>>>>

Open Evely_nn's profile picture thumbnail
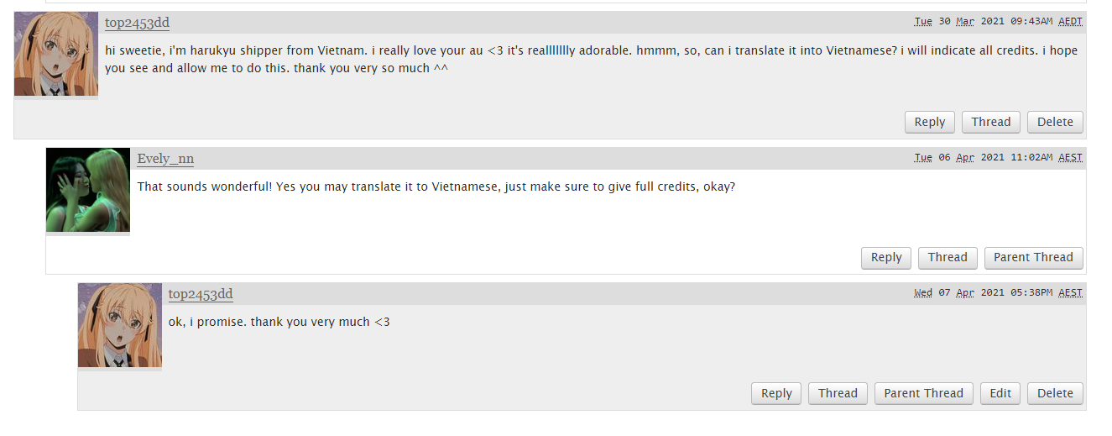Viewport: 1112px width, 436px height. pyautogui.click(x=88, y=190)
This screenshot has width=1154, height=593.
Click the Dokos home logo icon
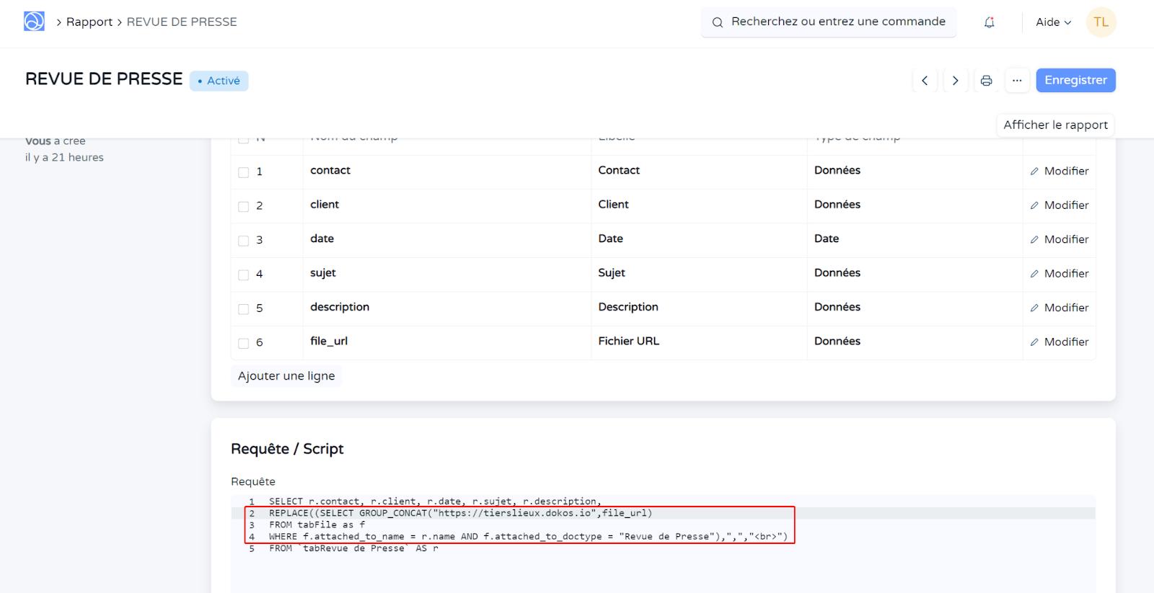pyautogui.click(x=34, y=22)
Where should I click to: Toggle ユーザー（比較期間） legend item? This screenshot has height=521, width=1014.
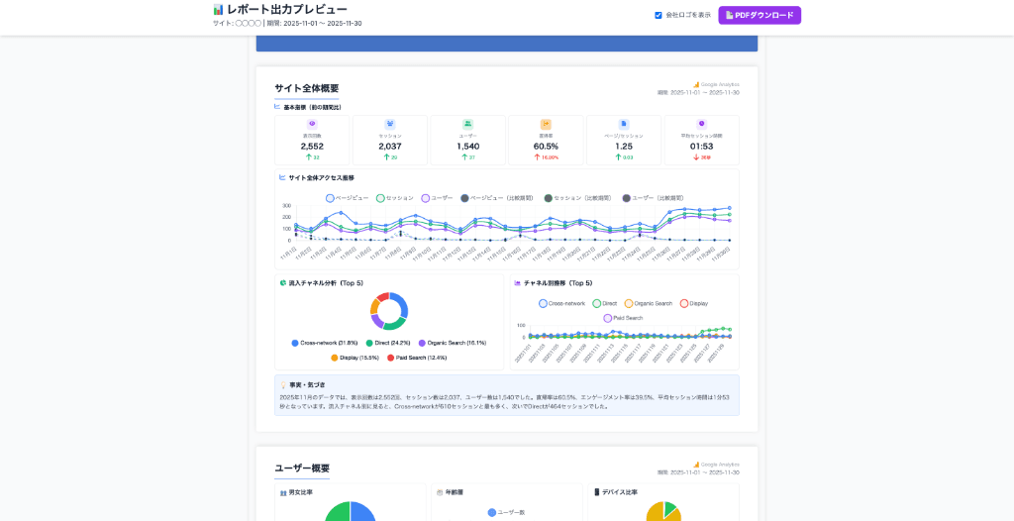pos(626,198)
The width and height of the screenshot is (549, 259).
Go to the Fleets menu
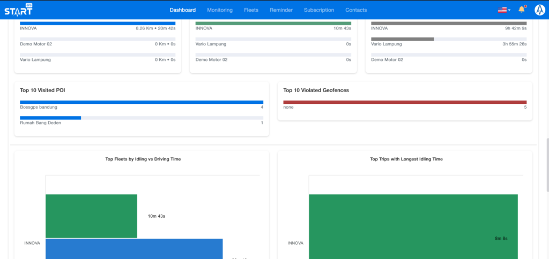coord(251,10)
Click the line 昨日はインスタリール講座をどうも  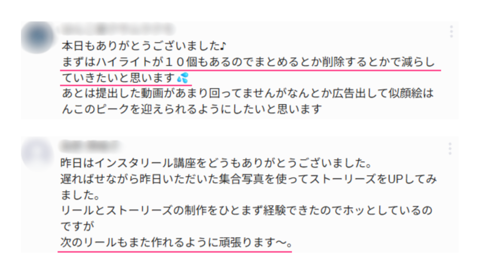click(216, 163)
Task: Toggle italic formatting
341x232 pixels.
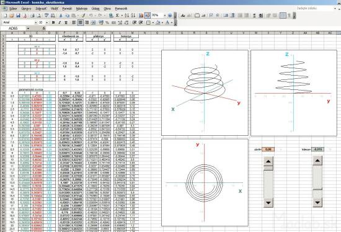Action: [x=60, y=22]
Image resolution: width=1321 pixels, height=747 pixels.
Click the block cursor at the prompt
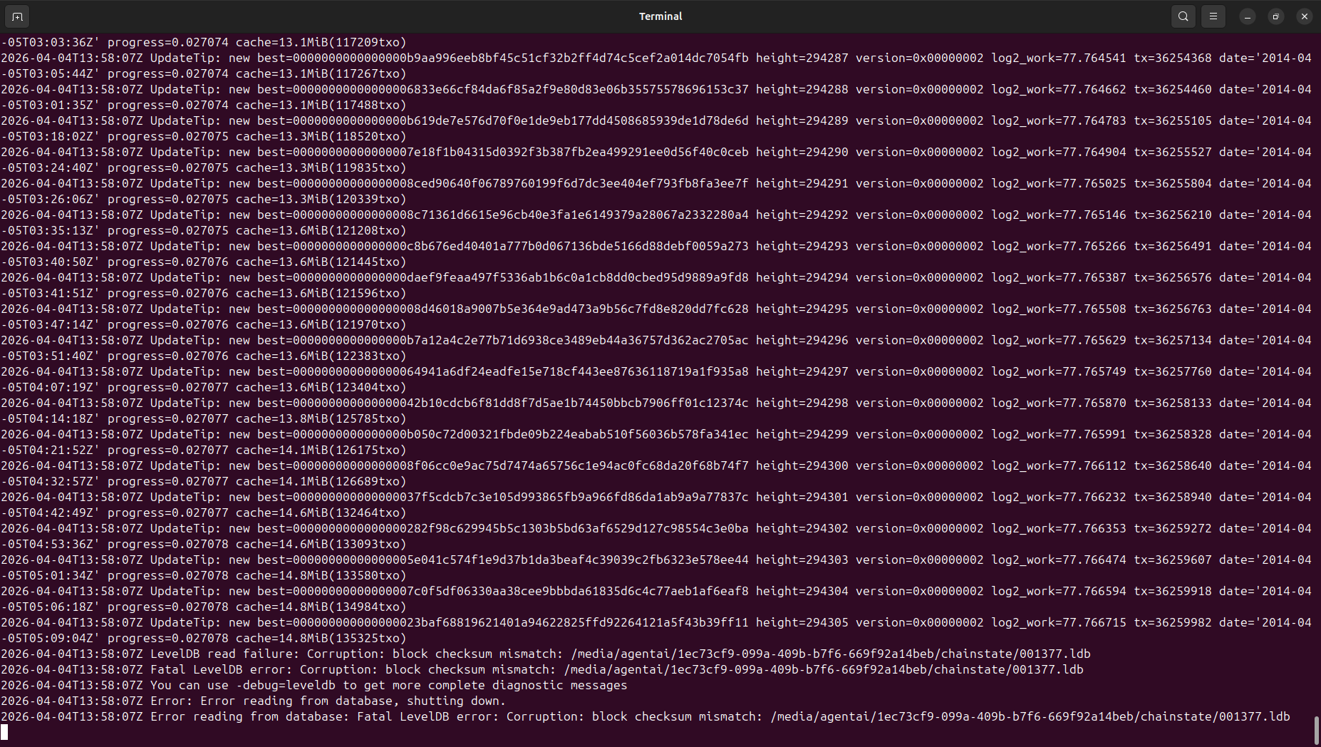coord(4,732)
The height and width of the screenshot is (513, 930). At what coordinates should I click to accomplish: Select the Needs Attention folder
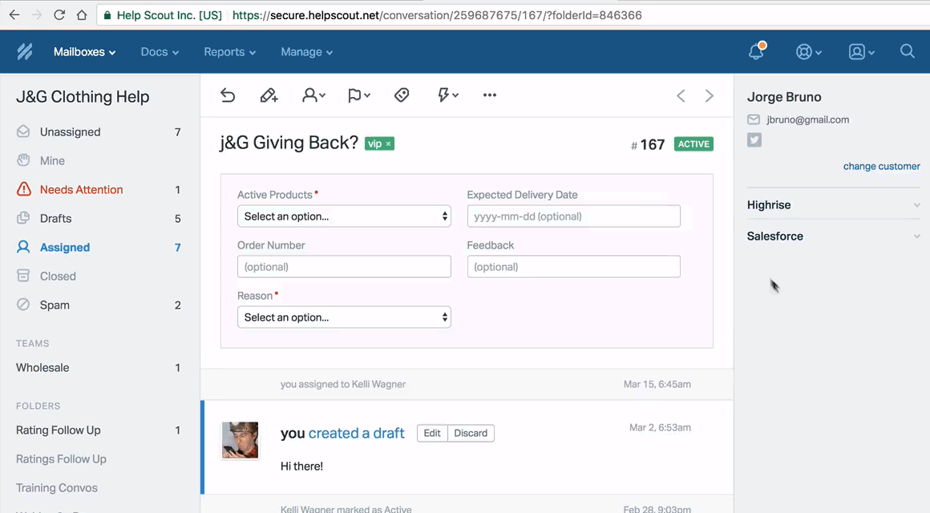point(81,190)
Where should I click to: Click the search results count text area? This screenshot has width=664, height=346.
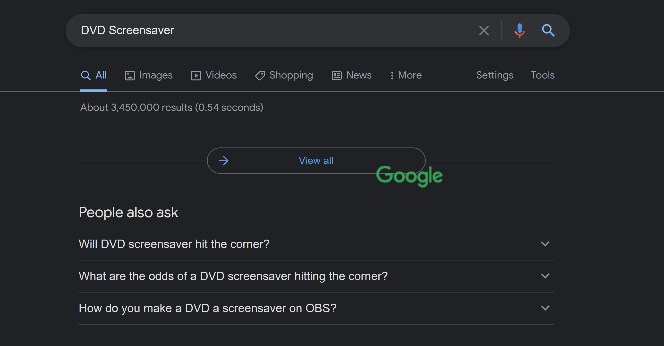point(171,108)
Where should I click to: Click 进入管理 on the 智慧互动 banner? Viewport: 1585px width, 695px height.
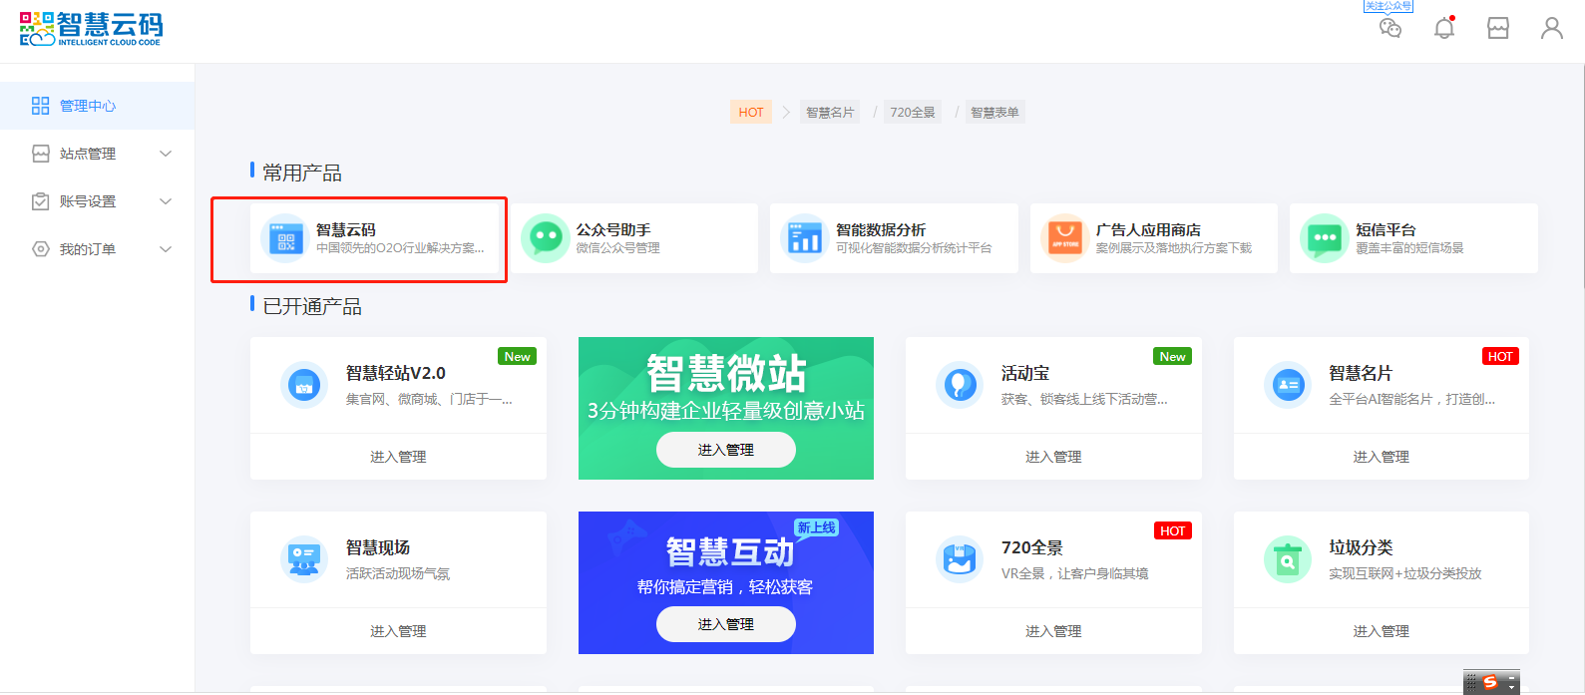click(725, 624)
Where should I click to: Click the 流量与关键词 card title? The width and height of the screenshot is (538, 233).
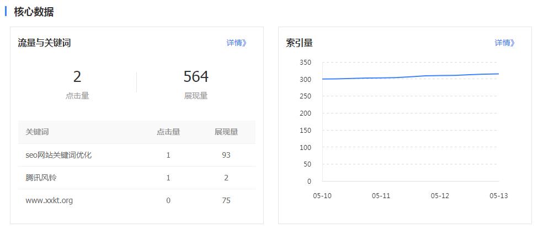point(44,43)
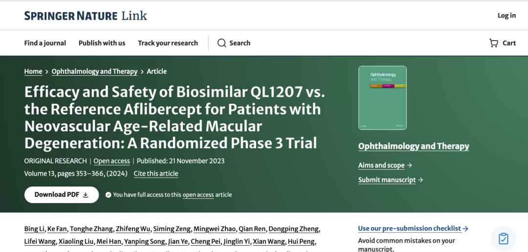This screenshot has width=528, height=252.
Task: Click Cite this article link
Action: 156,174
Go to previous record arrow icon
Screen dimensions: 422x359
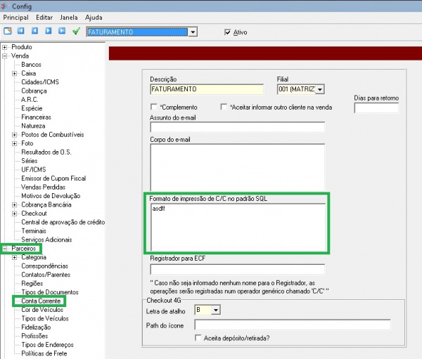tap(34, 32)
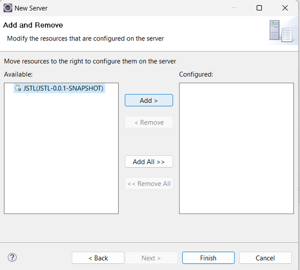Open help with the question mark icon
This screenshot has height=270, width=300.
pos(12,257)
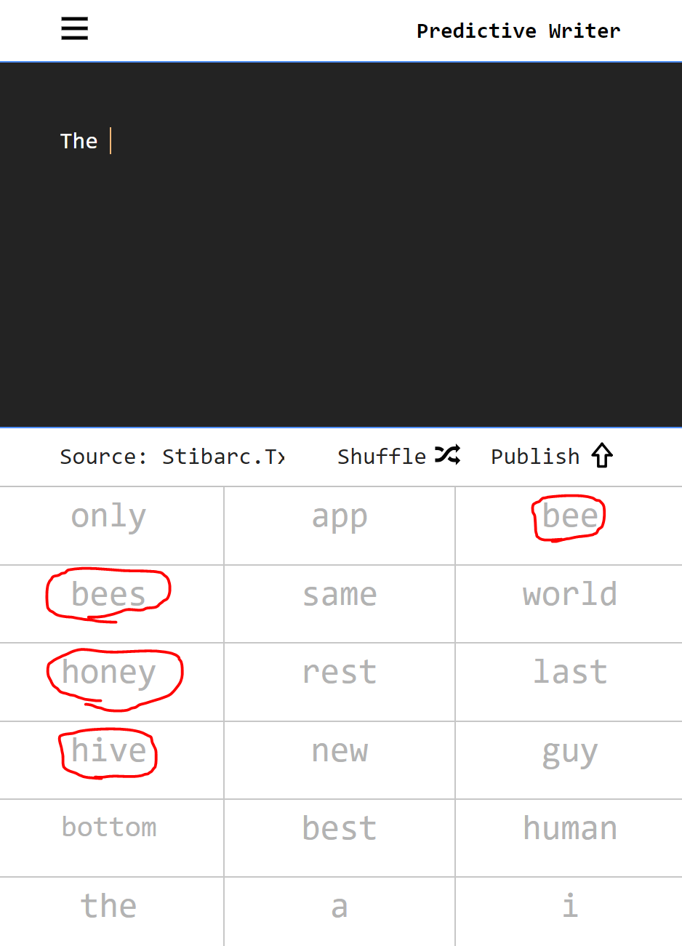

<<<<

Please reproduce, word for word, only the lines from the line that holds "Go to previous record arrow icon" through the final line of the entries above, omitting any pictures.

- _Solution_
Go to previous record arrow icon
Screen dimensions: 422x359
tap(34, 32)
Open help with the question mark icon
This screenshot has height=270, width=300.
pos(12,257)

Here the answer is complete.